I think you misunderstood Norton. I know how cookie data is exchanged between server and client and how it's handled. I don't see any opportunity for code within a cookie (Text file) to be executed.

well listen guys, SilentRage was right when he told you to go and look at the cookies, but listen, cookies could be called sensitive too just like passwords, coz just go there and check the documents, you'll see just encryption.

e.g. a file like administrator@apple[1]
when you open it with notepad for example. All you'll see is this:

pcidconsumer
9362194
apple.com/
0
610778752
29590288
4156834080
29516895
*

now you understood anything ? i'd say no, you need to decrypt them i think.

Hmm, there used to be a revelation program that would grab peoples passwords that they "saved" via internet explorer. I believe this it is same process as when using autocomplete. If you have a cookie with the info you need not even see a login page.
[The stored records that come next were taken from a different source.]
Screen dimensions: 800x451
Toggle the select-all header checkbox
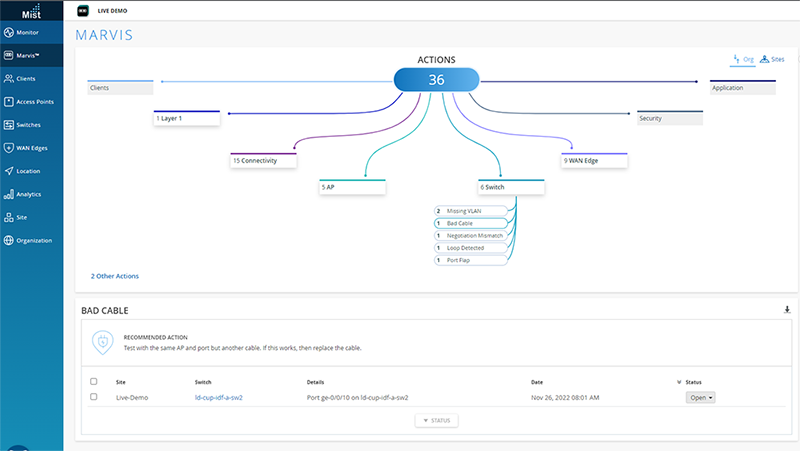pos(94,381)
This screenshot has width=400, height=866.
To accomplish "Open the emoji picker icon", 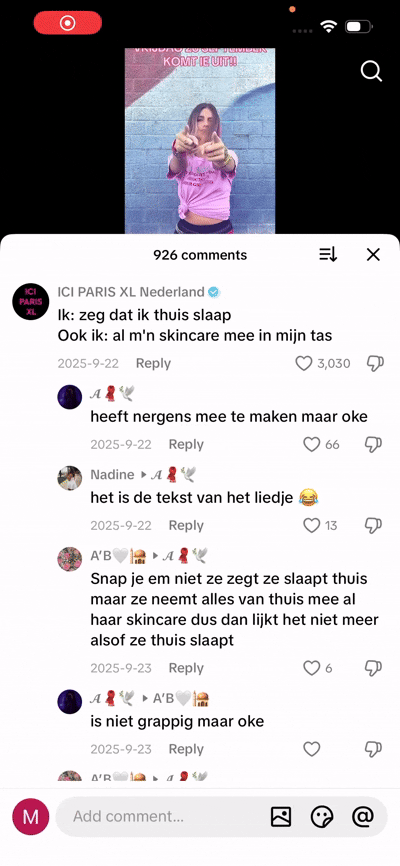I will [322, 816].

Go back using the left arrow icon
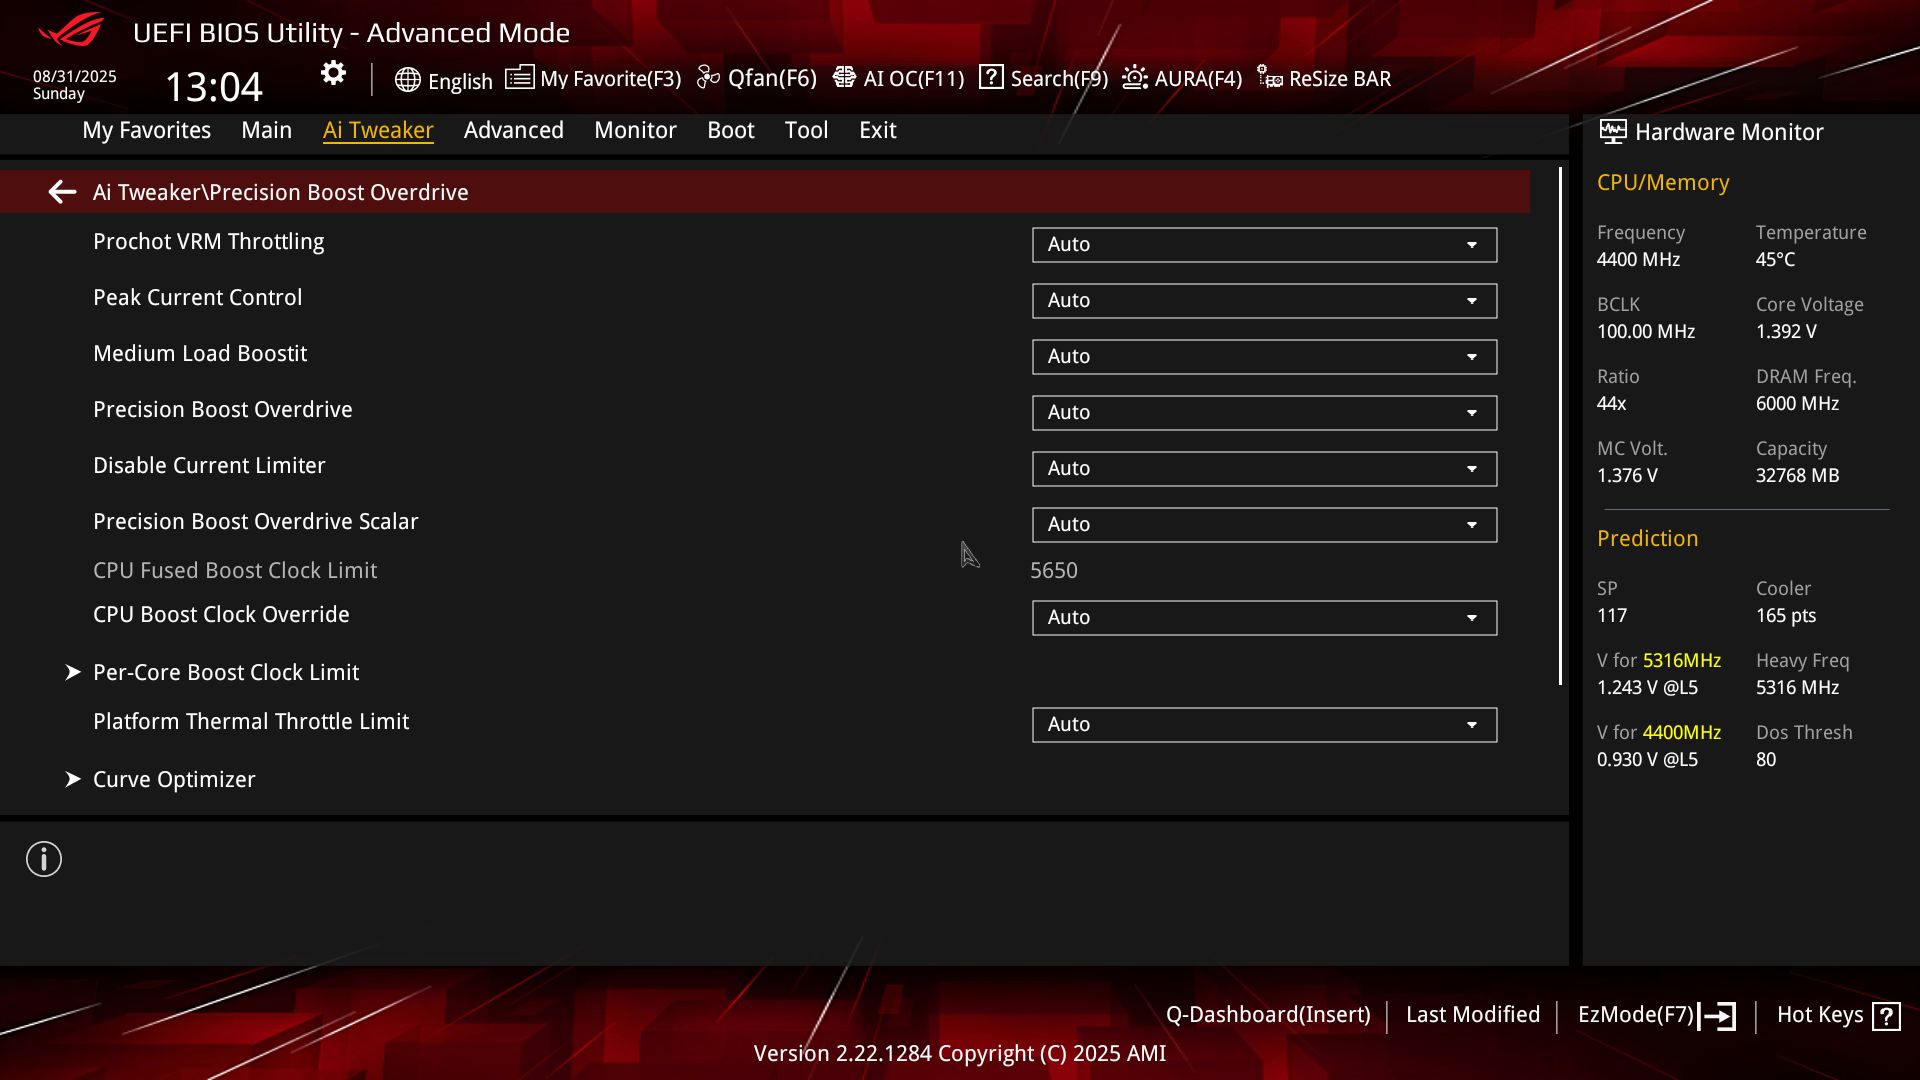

The webserver will know.

If it is a saved password via internet explorer or autocomplete, then you can get a program that will find and decrypt the passwords in the pwl or user.dat file. I think it uses the user.dat, but it has been a while and I know there are programs for viewing both. Might depend on OS version also.

My apologies for my shitty memory, but I hope it helps.

yea yea you're hell right Insanity. I remember now... well forgot the name and stuff but i'll look around if i can find what that thing.

P.S. i think it uses the .pwl

Its all about the keylogger...

user.dat is one of the main 2 registry files. It may be stored in the registry encrypted. I have never tried to find where they're stored.